Orchestra Mysuru is a 2023 Indian Kannada-language musical drama film directed by Sunil Mysuru and starring Poornachandra Mysore, Rajalakshmi Murthy, and Dileep Raj. The music was composed by Raghu Dixit.

==Production==
The film began production under the title Orchestra in 2017.

== Soundtrack ==
The music was composed by Raghu Dixit.

Track listing
| No. | Title | Singer(s) | Length |
|---|---|---|---|
| 1. | "Maadappa" | Naveen Sajju | 3:58 |
| 2. | "Sangeeta Sagara" | Benny Dayal, Siddhartha Belmannu | 5:08 |
| 3. | "Sulla Chandira" | Raghu Dixit | 4:20 |
| 4. | "Nadiyondu" | Siddhartha Belmannu | 4:26 |
| 5. | "Arey Arey" | Varun Ramachandra | 3:30 |
| 6. | "Idu Yeno Ondthara" | Siddhartha Belmannu | 4:56 |
| 7. | "Dum Idre Hodi Nanna" | Raghu Dixit | 3:23 |
| 8. | "Haaduve Naa Haaduve" | Siddhartha Belmannu | 6:52 |
| Total length: |  |  | 36:33 |

== Reception ==
A critic from Deccan Herald wrote that "'Orchestra Mysuru' is billed as 'Sankrantige ge ondu Kannada cinema' (A Kannada film on Sankranti). To the team's credit, the film is definitely watchable, compared to the other forgettable big festival releases. But the bigger victory for the makers will be when people show curiosity toward worthy films like these without stars". A critic from The New Indian Express wrote that "Orchestra Mysuru is a heartfelt teamwork by Mysoreans and for Mysoreans. A feel-good piece of work, which has music as its backdrop creates a world that touches upon dreams and hard work". A critic from The News Minute wrote that "There are several endearing moments in Orchestra, Mysuru! but most of them are left half-explored. Still, the film works to a good extent because it remains simple and self-aware throughout and most times, that's likely to suffice".
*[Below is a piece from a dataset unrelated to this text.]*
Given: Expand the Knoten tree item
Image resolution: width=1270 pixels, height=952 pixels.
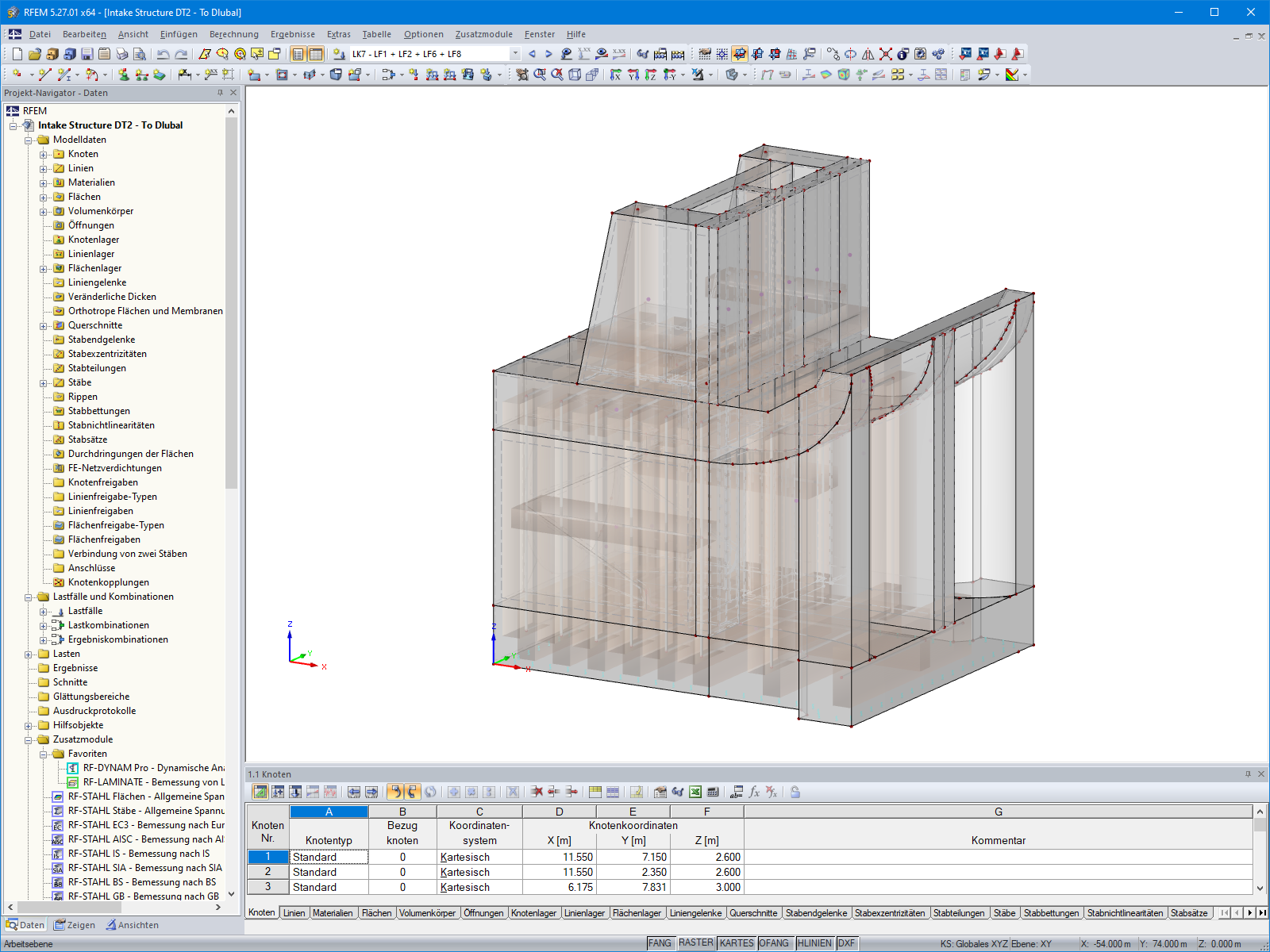Looking at the screenshot, I should tap(44, 154).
A critic from The Times of India wrote that "Overall, it is a fresh attempt by a new team and can be enjoyed in theatres". A critic from Bangalore Mirror wrote that "Director Sunil Mysuru must be appreciated for keeping the focus on the story. However, the running time (174 minutes) plays spoilsport as it can test audiences’ patience". A critic from OTT play wrote that "Unlike most other films, Orchestra, Mysuru! knows where its heart lies and that's a huge deal when it comes to a film".